Data to process:
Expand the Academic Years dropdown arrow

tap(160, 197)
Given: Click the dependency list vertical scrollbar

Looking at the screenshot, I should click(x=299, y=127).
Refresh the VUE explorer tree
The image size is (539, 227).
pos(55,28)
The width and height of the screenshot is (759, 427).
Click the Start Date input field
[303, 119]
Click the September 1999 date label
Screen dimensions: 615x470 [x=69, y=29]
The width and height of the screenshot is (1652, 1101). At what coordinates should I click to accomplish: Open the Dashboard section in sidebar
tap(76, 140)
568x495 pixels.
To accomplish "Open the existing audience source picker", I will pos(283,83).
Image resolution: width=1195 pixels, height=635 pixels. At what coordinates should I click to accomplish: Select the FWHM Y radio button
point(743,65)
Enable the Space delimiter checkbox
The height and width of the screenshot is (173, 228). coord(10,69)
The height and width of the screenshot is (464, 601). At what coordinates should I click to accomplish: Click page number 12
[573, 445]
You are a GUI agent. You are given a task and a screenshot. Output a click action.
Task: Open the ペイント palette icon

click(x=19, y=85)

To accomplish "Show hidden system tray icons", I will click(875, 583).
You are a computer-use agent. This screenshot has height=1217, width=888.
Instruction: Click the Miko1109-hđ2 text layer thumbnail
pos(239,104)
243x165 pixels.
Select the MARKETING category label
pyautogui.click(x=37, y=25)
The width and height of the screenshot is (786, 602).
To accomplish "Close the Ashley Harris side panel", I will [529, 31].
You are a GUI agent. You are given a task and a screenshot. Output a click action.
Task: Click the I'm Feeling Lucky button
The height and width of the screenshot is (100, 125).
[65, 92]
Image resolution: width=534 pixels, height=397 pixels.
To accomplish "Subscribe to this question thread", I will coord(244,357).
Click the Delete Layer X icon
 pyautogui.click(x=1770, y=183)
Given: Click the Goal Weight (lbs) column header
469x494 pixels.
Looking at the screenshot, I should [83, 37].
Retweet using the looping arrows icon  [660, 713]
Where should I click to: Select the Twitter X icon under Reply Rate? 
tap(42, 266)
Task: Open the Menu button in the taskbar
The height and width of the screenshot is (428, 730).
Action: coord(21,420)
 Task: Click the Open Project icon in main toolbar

Written problem: Could you retype all of the material above word for word, keeping every line and character unchanged?

Task result:
Expand the Academic Years dropdown arrow

tap(160, 197)
Given: Click the dependency list vertical scrollbar

Looking at the screenshot, I should click(x=299, y=127).
Refresh the VUE explorer tree
The image size is (539, 227).
pos(55,28)
The width and height of the screenshot is (759, 427).
Click the Start Date input field
[303, 119]
Click the September 1999 date label
Screen dimensions: 615x470 [x=69, y=29]
The width and height of the screenshot is (1652, 1101). At what coordinates should I click to accomplish: Open the Dashboard section in sidebar
tap(76, 140)
568x495 pixels.
To accomplish "Open the existing audience source picker", I will pos(283,83).
Image resolution: width=1195 pixels, height=635 pixels. At what coordinates should I click to accomplish: Select the FWHM Y radio button
point(743,65)
Enable the Space delimiter checkbox
The height and width of the screenshot is (173, 228). coord(10,69)
The height and width of the screenshot is (464, 601). At what coordinates should I click to accomplish: Click page number 12
[573, 445]
You are a GUI agent. You are given a task and a screenshot. Output a click action.
Task: Open the ペイント palette icon

click(x=19, y=85)

To accomplish "Show hidden system tray icons", I will click(875, 583).
You are a computer-use agent. This screenshot has height=1217, width=888.
Instruction: Click the Miko1109-hđ2 text layer thumbnail
pos(239,104)
243x165 pixels.
Select the MARKETING category label
pyautogui.click(x=37, y=25)
The width and height of the screenshot is (786, 602).
To accomplish "Close the Ashley Harris side panel", I will [529, 31].
You are a GUI agent. You are given a task and a screenshot. Output a click action.
Task: Click the I'm Feeling Lucky button
The height and width of the screenshot is (100, 125).
[65, 92]
Image resolution: width=534 pixels, height=397 pixels.
To accomplish "Subscribe to this question thread", I will coord(244,357).
Click the Delete Layer X icon
 pyautogui.click(x=1770, y=183)
Given: Click the Goal Weight (lbs) column header
469x494 pixels.
Looking at the screenshot, I should [83, 37].
Retweet using the looping arrows icon  [660, 713]
Where should I click to: Select the Twitter X icon under Reply Rate? 
tap(42, 266)
Task: Open the Menu button in the taskbar
The height and width of the screenshot is (428, 730).
Action: coord(21,420)
 Task: Click the Open Project icon in main toolbar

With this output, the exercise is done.